- Problem description: Exact transcription with no images: write out all of the entries below.

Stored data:
* * * * * * * * *

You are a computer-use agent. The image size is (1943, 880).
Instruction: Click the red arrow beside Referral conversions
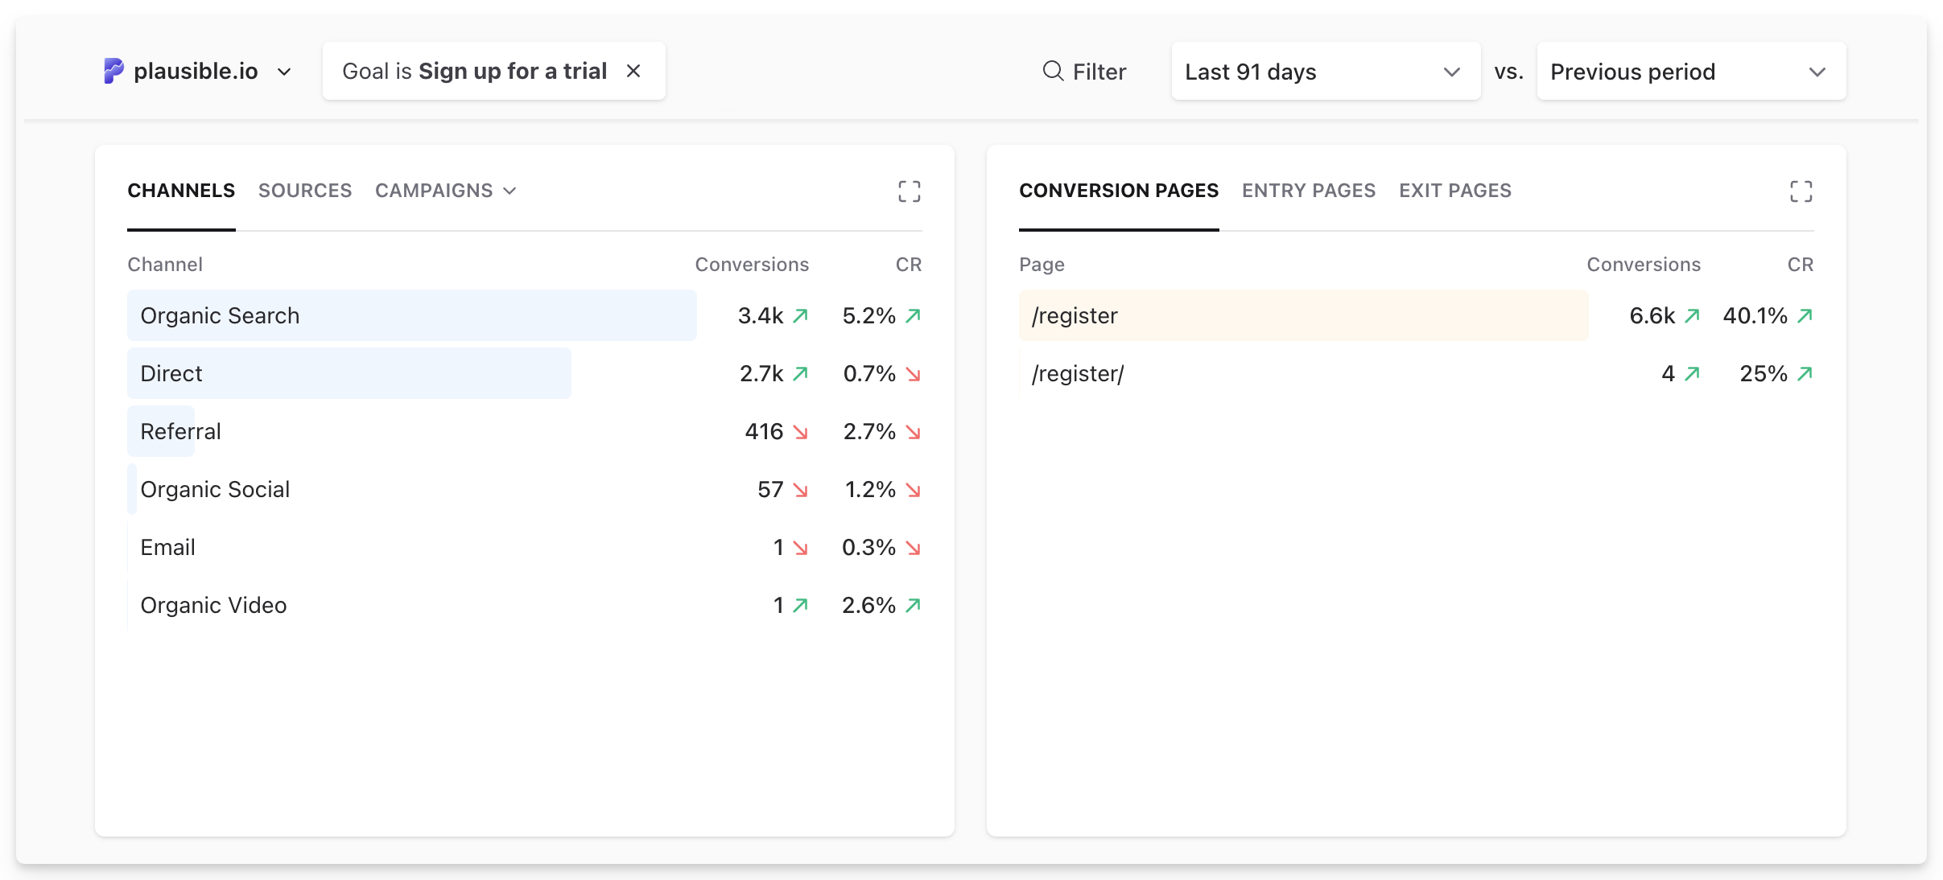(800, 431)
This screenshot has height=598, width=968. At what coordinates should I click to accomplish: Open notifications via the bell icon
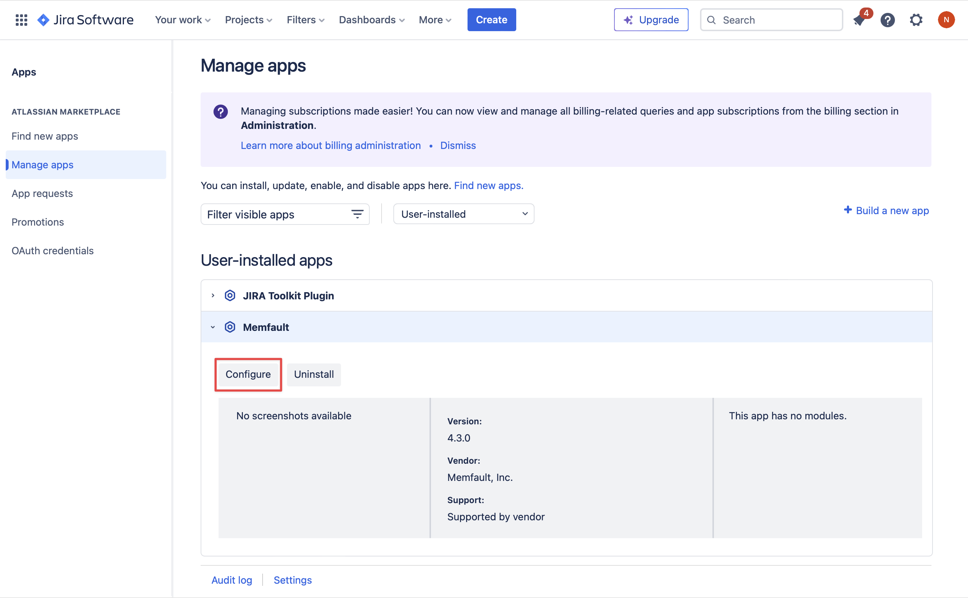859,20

* * * * * * * * *

- Result of the exercise:
You are a computer-use agent. The image size is (1943, 880).
Instruction: Click the red arrow beside Referral conversions
(800, 431)
This screenshot has height=598, width=968. At what coordinates should I click to accomplish: Open notifications via the bell icon
859,20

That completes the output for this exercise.